O inquérito sobre o ataque com novichok em Salisbury em 2018 retoma o foco na resposta de serviços de emergência, na proteção pública e nas falhas de comunicação. O episódio, que atingiu o ex-espião Sergei Skripal e sua filha, Yulia, teve desdobramentos internacionais e diplomáticos. Dawn Sturgess, testemunha indireta, acabou morrendo meses depois na região de Amesbury.

O inquérito analisou como Skripal e Sturgess foram expostos ao agente nervoso e como as autoridades lidaram com o risco à população. No caso Skripal, o uso de novichok por agentes alegados da Rússia levou à expulsão de 23 diplomatas britanicos. A investigação também avaliou a resposta de serviços de saúde, polícia e bombeiros, bem como a comunicação com o público.

Acesso à proteção pública e comunicação

Relatos indicam que houve críticas à proteção de Skripal, com questionamentos sobre CCTV e medidas de vigilância. Também houve discussões sobre avisos à população e se mais notificações deveriam ter sido emitidas após o ataque de março de 2018. No episódio de Sturgess, responsável pela morte, a família questiona a efetividade das medidas protetivas na cidade de Salisbury.
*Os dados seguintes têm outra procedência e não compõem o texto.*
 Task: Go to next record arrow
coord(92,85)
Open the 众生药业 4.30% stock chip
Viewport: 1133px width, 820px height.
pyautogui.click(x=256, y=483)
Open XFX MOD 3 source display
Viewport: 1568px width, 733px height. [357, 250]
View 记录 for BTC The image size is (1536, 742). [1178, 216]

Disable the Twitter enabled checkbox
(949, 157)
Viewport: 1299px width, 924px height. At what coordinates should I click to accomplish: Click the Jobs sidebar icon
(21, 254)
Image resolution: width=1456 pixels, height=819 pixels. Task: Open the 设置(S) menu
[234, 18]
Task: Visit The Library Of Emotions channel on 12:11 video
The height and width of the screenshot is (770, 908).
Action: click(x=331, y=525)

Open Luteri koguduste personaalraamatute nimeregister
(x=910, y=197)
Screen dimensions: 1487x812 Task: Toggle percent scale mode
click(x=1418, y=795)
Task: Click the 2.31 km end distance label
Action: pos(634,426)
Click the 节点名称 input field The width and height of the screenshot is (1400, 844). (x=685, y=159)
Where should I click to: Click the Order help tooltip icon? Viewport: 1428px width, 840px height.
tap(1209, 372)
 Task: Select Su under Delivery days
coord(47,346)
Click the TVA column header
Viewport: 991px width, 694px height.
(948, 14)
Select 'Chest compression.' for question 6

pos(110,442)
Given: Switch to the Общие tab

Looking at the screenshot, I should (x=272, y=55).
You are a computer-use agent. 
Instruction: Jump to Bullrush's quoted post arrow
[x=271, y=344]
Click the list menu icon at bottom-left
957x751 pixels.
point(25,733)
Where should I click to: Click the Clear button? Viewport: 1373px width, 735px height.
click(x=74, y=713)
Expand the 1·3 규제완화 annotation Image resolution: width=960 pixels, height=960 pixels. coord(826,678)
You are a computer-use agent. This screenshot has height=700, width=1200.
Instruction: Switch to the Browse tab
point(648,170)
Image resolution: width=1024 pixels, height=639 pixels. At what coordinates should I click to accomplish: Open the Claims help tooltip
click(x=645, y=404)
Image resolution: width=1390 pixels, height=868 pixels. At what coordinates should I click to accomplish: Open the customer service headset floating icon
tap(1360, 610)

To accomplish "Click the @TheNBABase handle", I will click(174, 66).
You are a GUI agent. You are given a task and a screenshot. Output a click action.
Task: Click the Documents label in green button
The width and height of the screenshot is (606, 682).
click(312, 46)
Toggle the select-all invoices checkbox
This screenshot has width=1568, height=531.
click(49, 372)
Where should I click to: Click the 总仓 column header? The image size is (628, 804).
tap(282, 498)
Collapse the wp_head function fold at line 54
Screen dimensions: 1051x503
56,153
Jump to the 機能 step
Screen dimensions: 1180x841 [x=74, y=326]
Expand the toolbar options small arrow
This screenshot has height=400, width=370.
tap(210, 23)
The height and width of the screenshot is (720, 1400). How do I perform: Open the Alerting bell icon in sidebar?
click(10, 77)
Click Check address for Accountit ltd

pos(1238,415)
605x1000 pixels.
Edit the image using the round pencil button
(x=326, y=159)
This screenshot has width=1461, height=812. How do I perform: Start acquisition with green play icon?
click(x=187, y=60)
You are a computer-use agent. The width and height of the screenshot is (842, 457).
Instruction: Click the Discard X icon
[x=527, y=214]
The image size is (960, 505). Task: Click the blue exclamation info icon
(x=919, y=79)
Algumas informações sugerem que, após o caso de Sturgess, houve alerta público, embora haja divergência sobre o ritmo e a clareza das mensagens. O inquérito também destacou a atuação de profissionais de saúde, polícia e bombeiros, reconhecendo coragem, mas apontando falhas administrativas. O governo russo pediu esclarecimentos sobre várias peças do caso, que permanecem sem respostas definitivas.